Lors d’une première séquence autour de la formation, les intervenants se sont interrogés sur la place donnée à la bio dans les lycées agricoles. Philippe Vinçon, directeur général de l’enseignement et de la recherche au ministère de l’Agriculture, évoque l’évolution de l’enseignement agricole au sein duquel l’agriculture tient une place minoritaire. Les enfants d’agriculteurs représentent 10 % du public accueilli dans les établissements. Une campagne de formation proposée aux jeunes lors de l’orientation consiste à faire connaître les formations proposées. «On s’adresse prioritairement à des jeunes non issus du milieu agricole».

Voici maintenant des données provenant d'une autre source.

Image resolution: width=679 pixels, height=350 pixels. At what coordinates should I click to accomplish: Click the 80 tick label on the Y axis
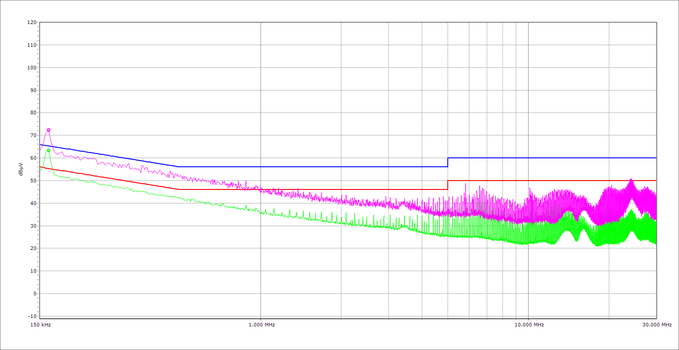pos(33,113)
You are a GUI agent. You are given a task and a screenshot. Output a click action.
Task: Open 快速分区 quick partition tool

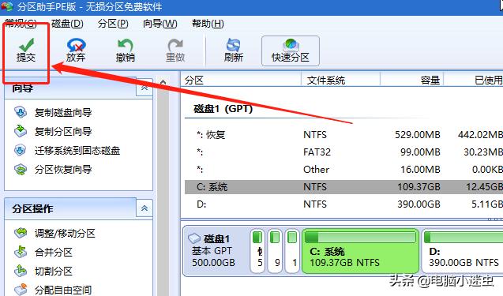click(291, 51)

Pour Philippe Poussin, secrétaire général du Cneap (Centre national de l’enseignement agricole privé), la question de l’enseignement doit être posée comme une réponse aux attentes de la société. La question du service à la personne est importante, mais également la cohérence des métiers dans les territoires. Pour la bio, «on peut faire mieux, c’est incontestable». Quelques initiatives sont présentées, dont celle d’Agrobio Périgord, qui consiste à proposer des certificats de pratique en AB auprès des candidats à l’installation. Quelques participants dans l’assemblée font remarquer que l’enseignement agricole n’apporte pas suffisamment d’agronomie dans ses programmes, un prérequis indispensable pour évoquer l’agriculture bio.
Qualité de vie et travail
Deuxième séquence : plusieurs personnes évoquent la question de la qualité de vie et du travail. Emmanuel Houeix, maraîcher dans la métropole d’Amiens, témoigne de ses choix : limiter la charge de travail, prendre plusieurs semaines de congé et obtenir un salaire décent. Pour le jeune maraîcher, ses différents objectifs sont atteints en maîtrisant les investissements et en se fixant ces objectifs comme des priorités dès l’installation.

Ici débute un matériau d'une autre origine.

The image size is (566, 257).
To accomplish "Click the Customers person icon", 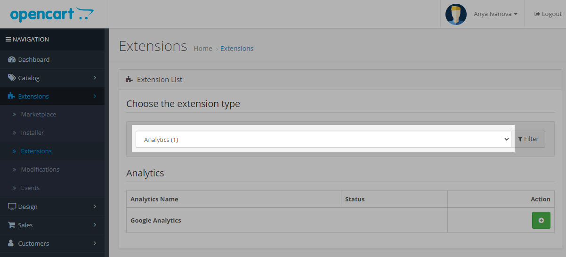I will click(12, 243).
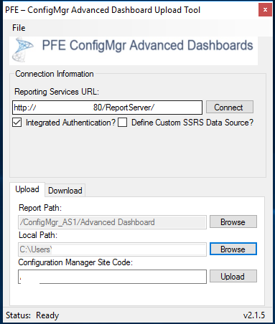Switch to the Download tab

(x=65, y=191)
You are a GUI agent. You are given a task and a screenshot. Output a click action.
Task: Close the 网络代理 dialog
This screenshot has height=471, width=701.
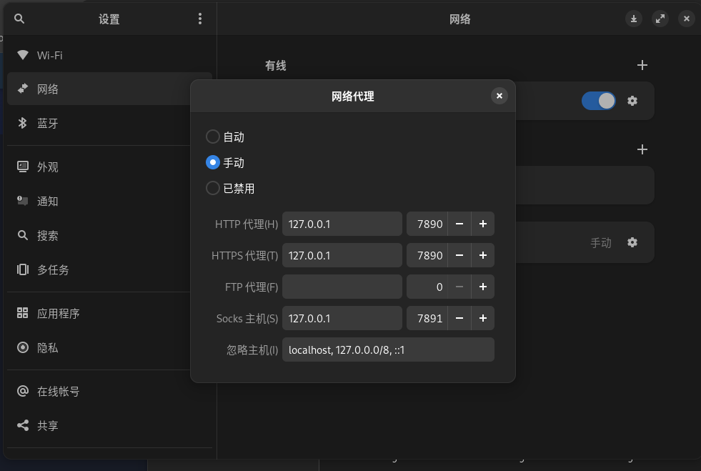click(x=499, y=96)
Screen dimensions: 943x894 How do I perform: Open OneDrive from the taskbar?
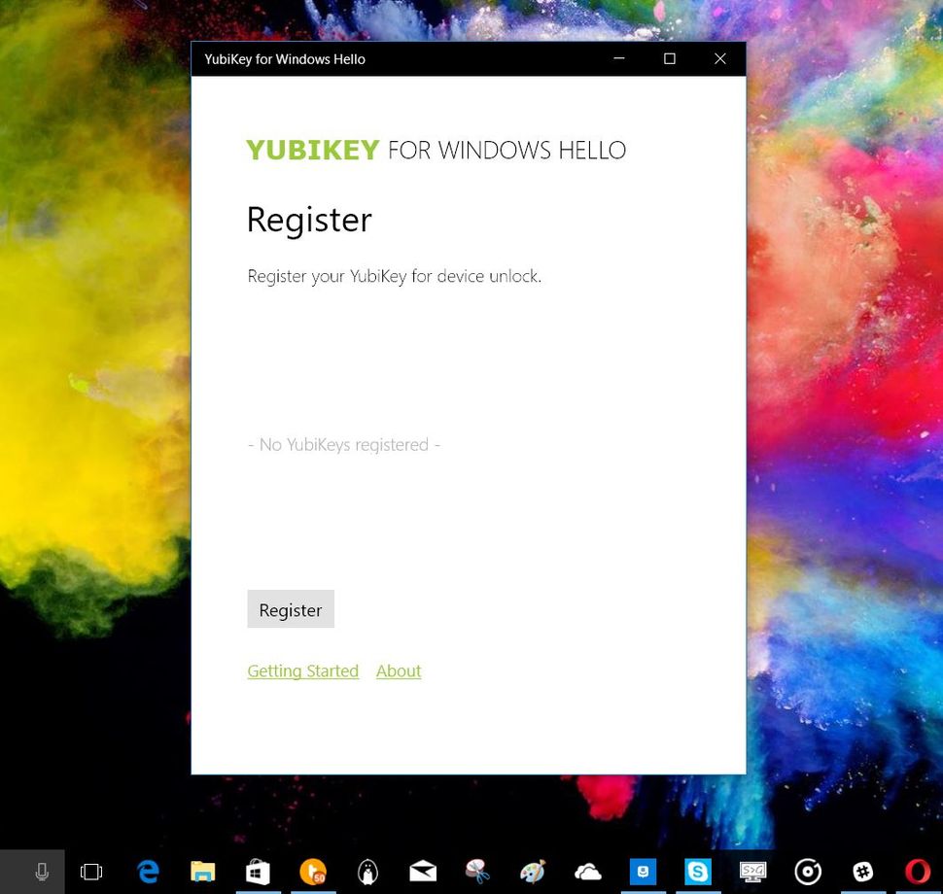(587, 872)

Cette même démarche est évoquée par Patrick Guillerme, éleveur laitier dans le Morbihan. «Il est possible de vivre avec 100 000 l de lait par actif quand on maîtrise les moyens de gestion et de suivi de son exploitation». Pour Emmanuel Béguin, ingénieur à l’Idele (Institut de l’élevage), l’attractivité du métier d’éleveur est un enjeu majeur. Il faut pouvoir répondre aux questions diverses posées par les différents modes d’organisation du travail.

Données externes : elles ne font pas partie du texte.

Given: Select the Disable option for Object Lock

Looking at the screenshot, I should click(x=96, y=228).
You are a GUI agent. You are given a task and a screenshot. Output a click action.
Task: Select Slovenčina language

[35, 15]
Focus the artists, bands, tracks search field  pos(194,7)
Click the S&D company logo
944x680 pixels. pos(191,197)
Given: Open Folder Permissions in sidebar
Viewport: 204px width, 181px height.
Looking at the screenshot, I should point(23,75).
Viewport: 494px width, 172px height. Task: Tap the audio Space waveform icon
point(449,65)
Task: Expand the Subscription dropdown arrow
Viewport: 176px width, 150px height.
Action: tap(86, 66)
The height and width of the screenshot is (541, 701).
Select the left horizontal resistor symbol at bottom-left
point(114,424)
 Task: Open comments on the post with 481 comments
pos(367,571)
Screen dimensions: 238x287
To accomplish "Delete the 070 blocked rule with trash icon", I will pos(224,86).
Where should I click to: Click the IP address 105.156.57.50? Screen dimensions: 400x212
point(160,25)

Sylvie Bourgeais, représentante Vivea, présente une expérience lancée en région Limousin, centrée sur le questionnement autour du bien-être au travail. «Aborder cette question n’a rien d’évident». Le programme, auquel sont associés plusieurs établissements d’enseignement et l’Idele, a permis de mettre en avant une démarche d’accompagnement basée sur de nouvelles compétences et des moyens d’animation renforcés. L’idée est de passer par une prise de conscience du rapport au travail et du recul par rapport à des objectifs personnels.
La deuxième table ronde était conclue par Guillaume Riou, président de la Fnab : «50 % des agriculteurs vont cesser leur activité dans les douze années à venir. Cela représentera près de 12 millions d’hectares libérés. Le plus grand danger pour la ferme France, c’est la démographie agricole». Et un enjeu apparaît : favoriser des exploitations qui mettent en valeur les territoires.
Gilles Salitot (CA60)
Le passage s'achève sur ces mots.